When I think of a time that compensation motivated my behavior in the workplace I think of my prior job as a waitress at a local sushi restaurant. I had worked there for just about 5 years. The entire time I worked there my tips were cut, and different sections in the restaurant had different tip outs. For the Hibachi tables where the chef cooks at the table, tips were split 50/50 between the chef and the server. One day I had a huge table of about 30 people for a work party at a hibachi table and I knew the main person who was paying as he was a childhood friend of mine’s dad. Their party went well and I spent most of my shift working with them instead of taking other tables because they needed most of my attention. When it came time to pay the bill the main person asked me how the tip system worked, as many customers would ask, before tipping. I let him know that the chef and I split the tip evenly and he gave me two hundred dollar bills, he said one for me and one for the chef. I was thrilled to take home a hundred dollar tip and because it was in cash I would get to keep it fully. I gave the chef his hundred and we high fived and I went on with my night. When it came time to leave and cash out, my boss informed me that she and my other two bosses (all three were owners) talked and they thought I needed to split my hundred dollar bill, but the chef didn’t. She was changing the rules around my big tip because I didn’t have many other tables to contribute to the tip pool for the night.
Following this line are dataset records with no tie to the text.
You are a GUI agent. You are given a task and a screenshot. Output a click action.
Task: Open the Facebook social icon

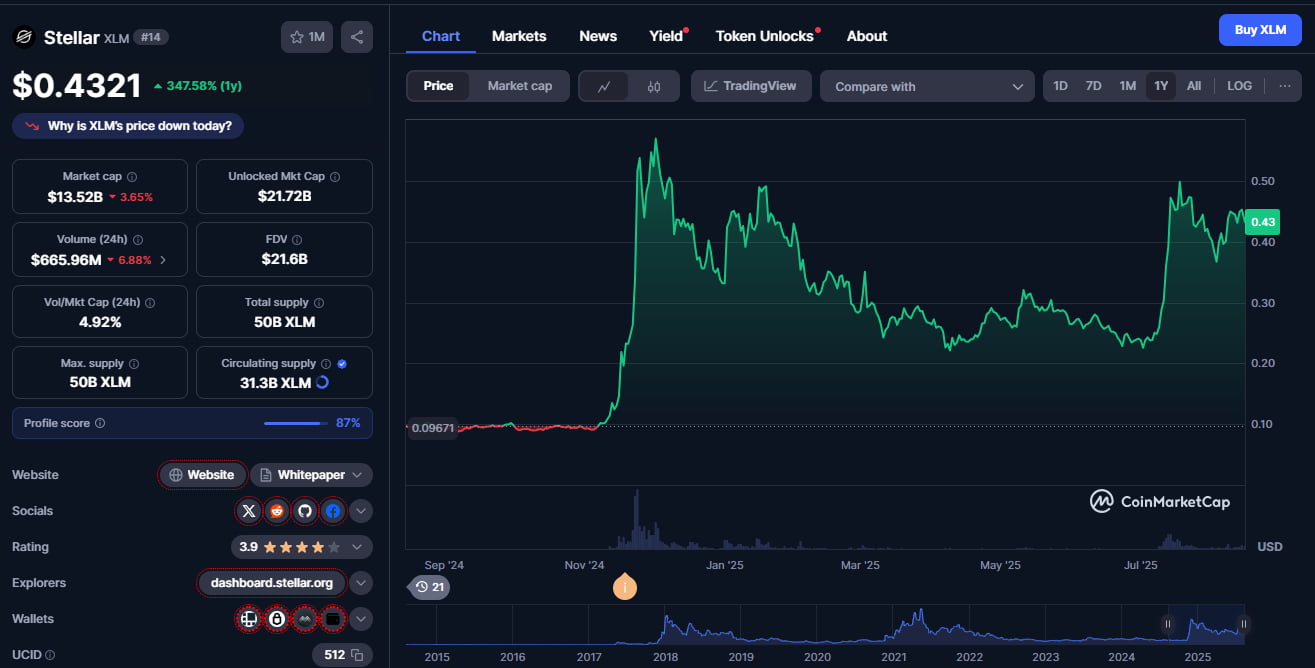[333, 511]
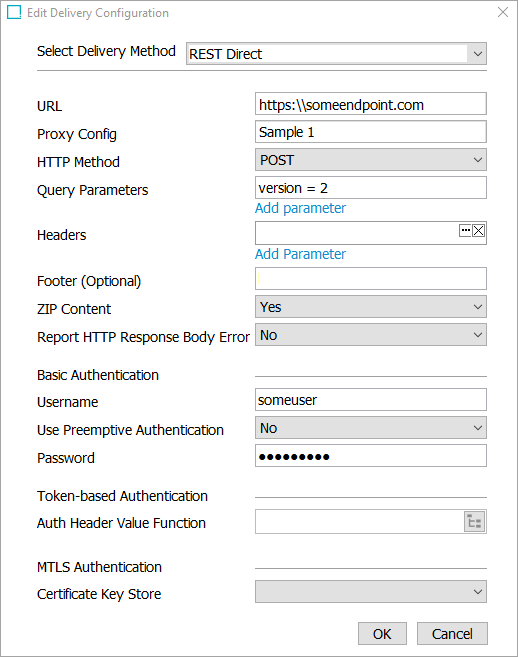Viewport: 518px width, 657px height.
Task: Click the dialog window icon in title bar
Action: click(x=14, y=12)
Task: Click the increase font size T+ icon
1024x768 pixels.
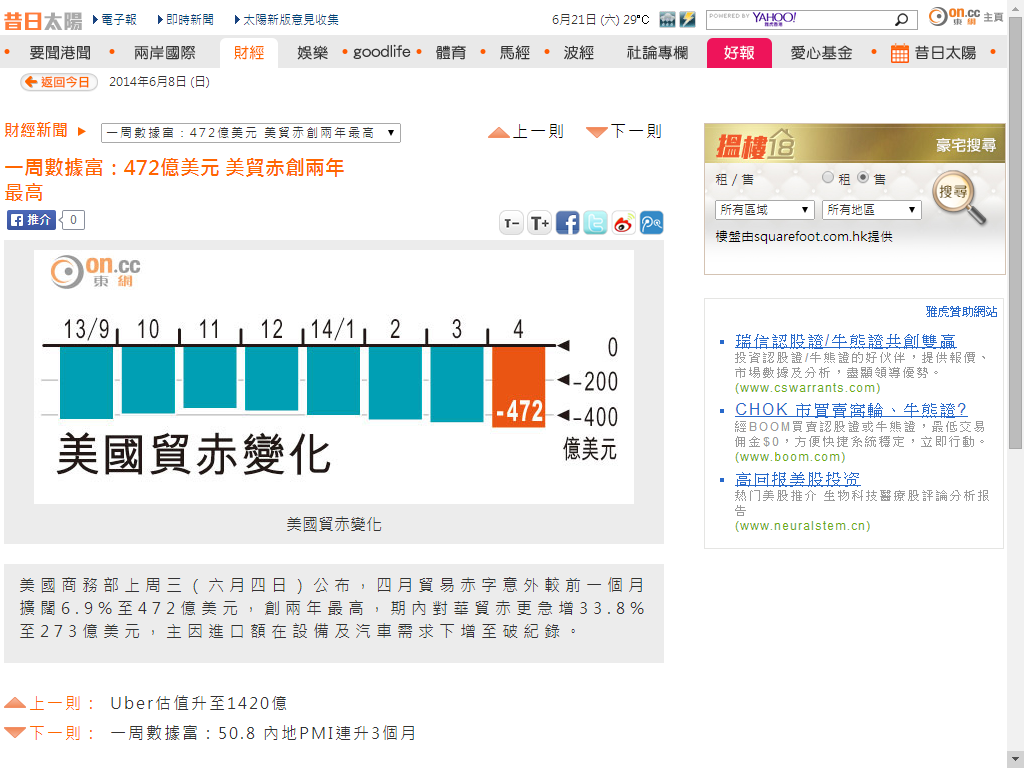Action: point(540,223)
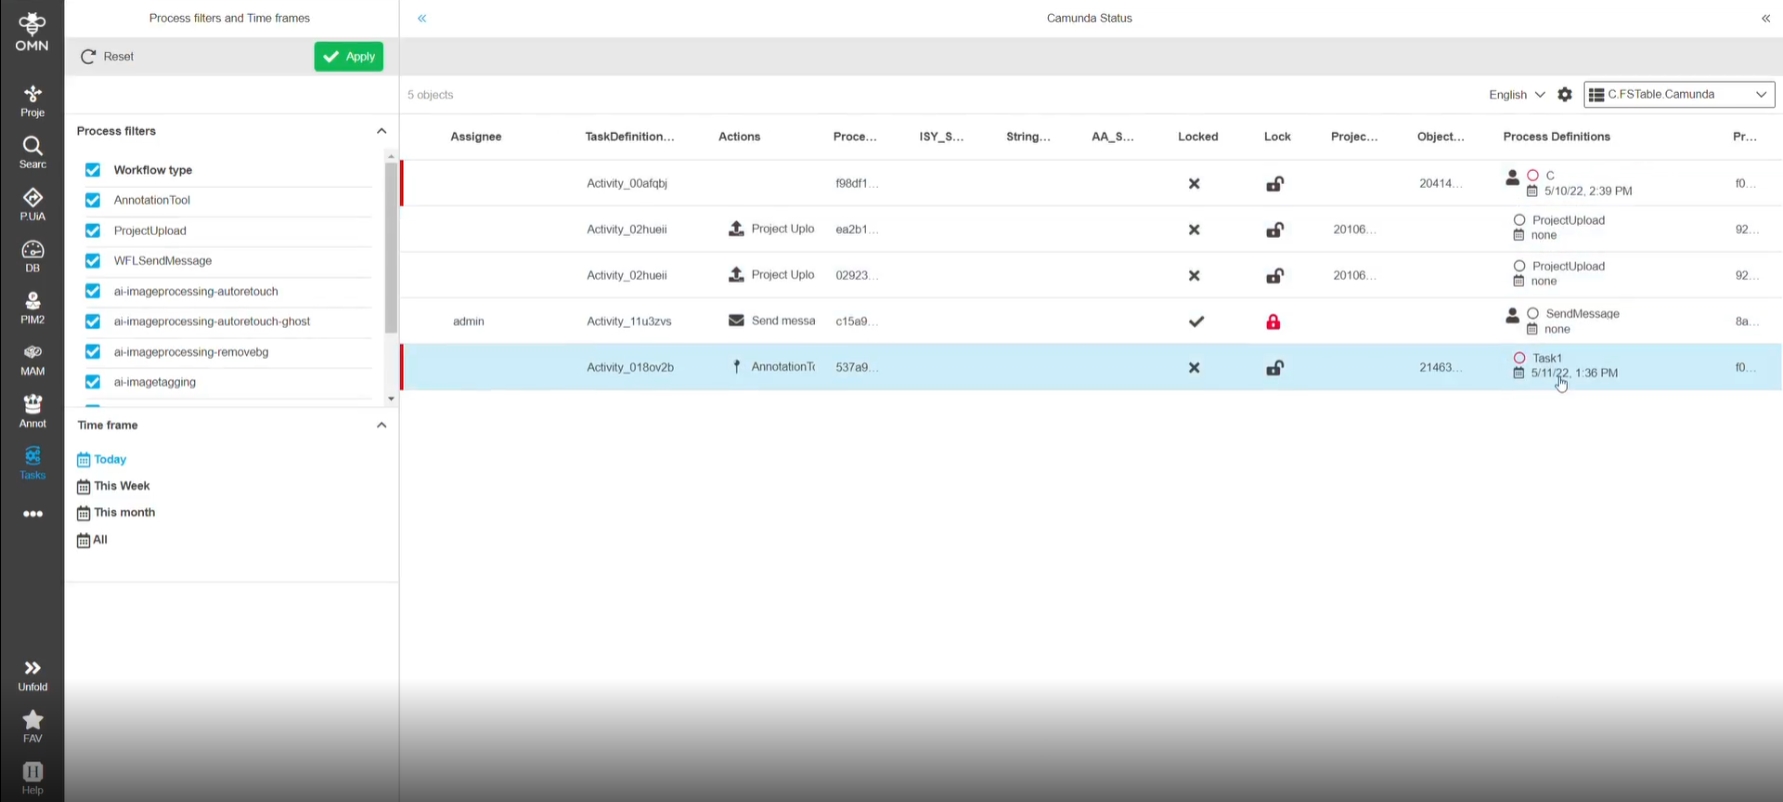Uncheck the AnnotationTool filter
The height and width of the screenshot is (802, 1783).
click(93, 200)
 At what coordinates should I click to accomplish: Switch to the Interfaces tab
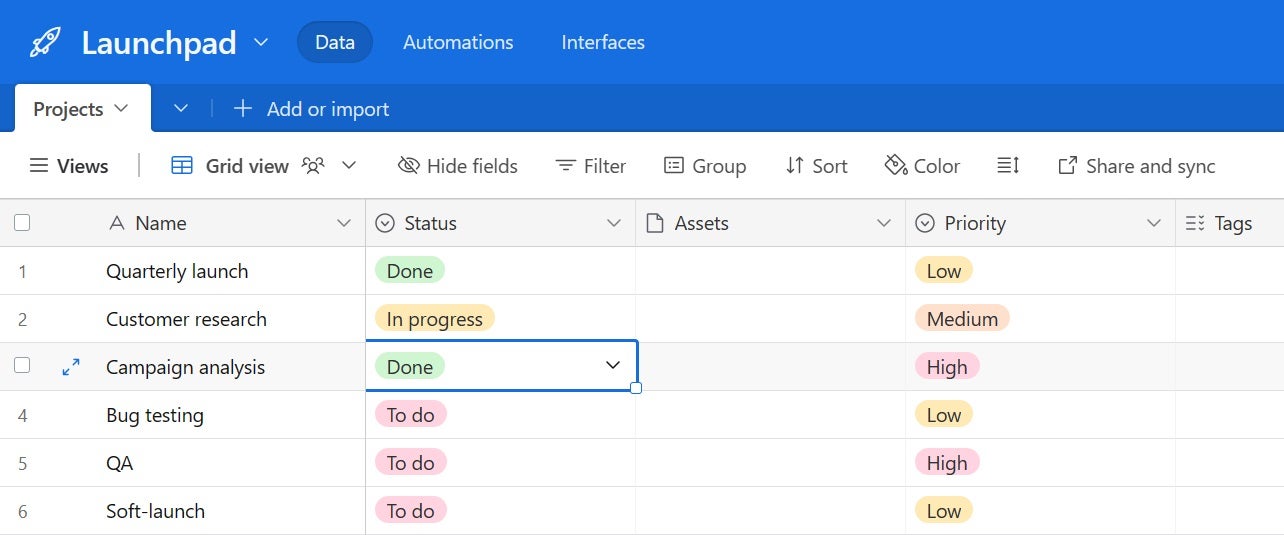click(x=603, y=42)
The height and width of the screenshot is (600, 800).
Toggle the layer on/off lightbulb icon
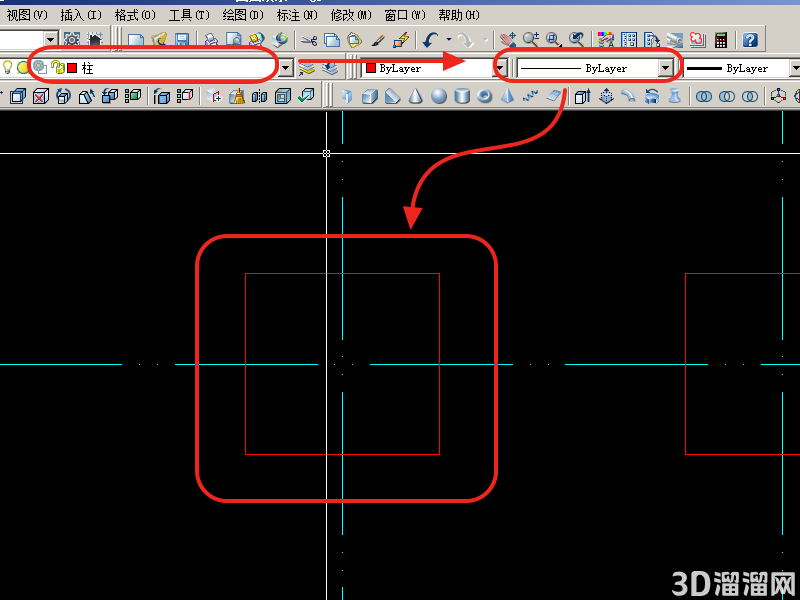pos(7,67)
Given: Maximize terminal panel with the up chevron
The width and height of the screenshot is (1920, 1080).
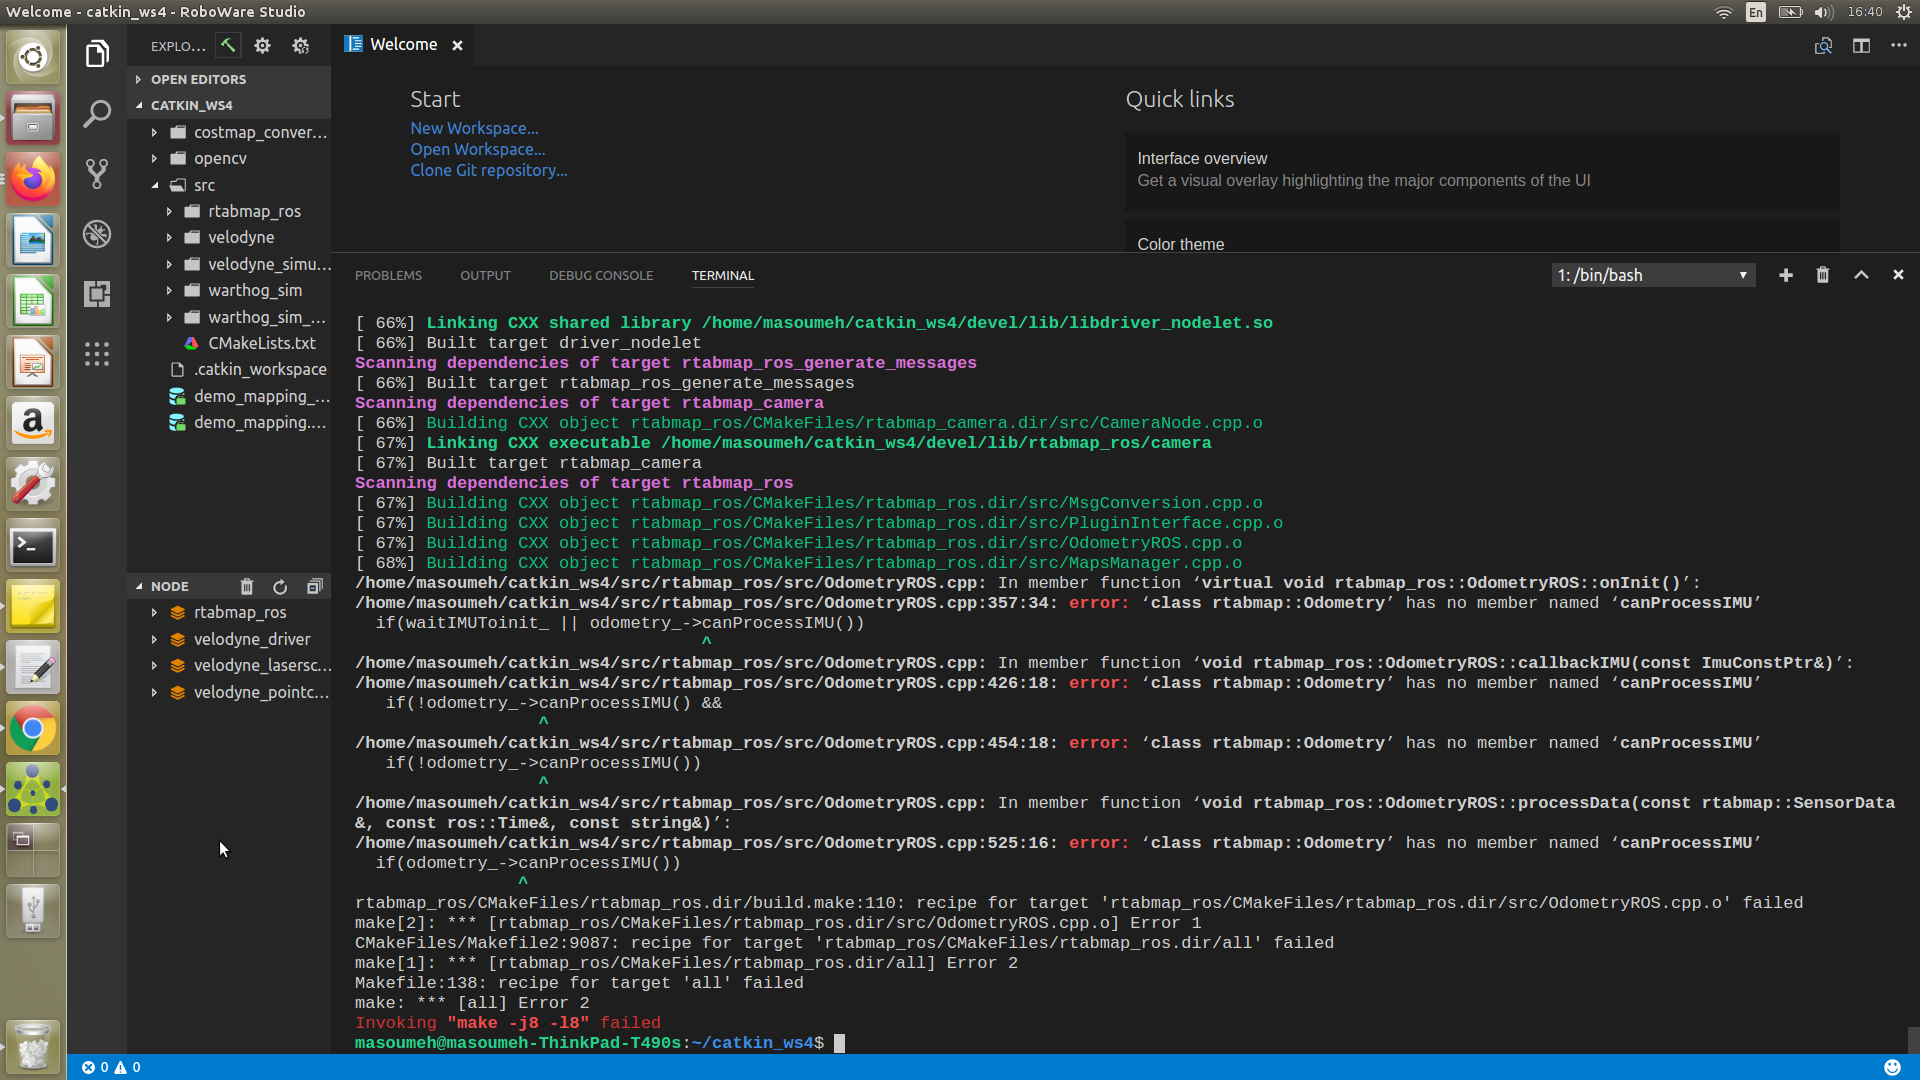Looking at the screenshot, I should (x=1861, y=275).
This situation led to a few servers quitting as they realized that the tip system was all just made up according to what the owners wanted to do, and we weren’t even sure if what we had been told for years was accurate. Because I had worked there for so long, I knew it well and it worked with my schedule, I stayed working there but my effort level definitely decreased. I didn’t go out of my way to take big tables anymore, and I didn’t go out of my way to offer to close or pick up shifts anymore. I think compensation led me to feel that way because it showed me how little they valued me and my efforts. I had worked there for years, and the tip was an overly generous tip partially due to the rapport I had with the customer and the level of work I put in. I deserved the tip in general and according to their tip policy. Once they took away the compensation I deserved basically just because they wanted a part of it, I lost the motivation to really work hard for the organization because I saw that they didn’t value me.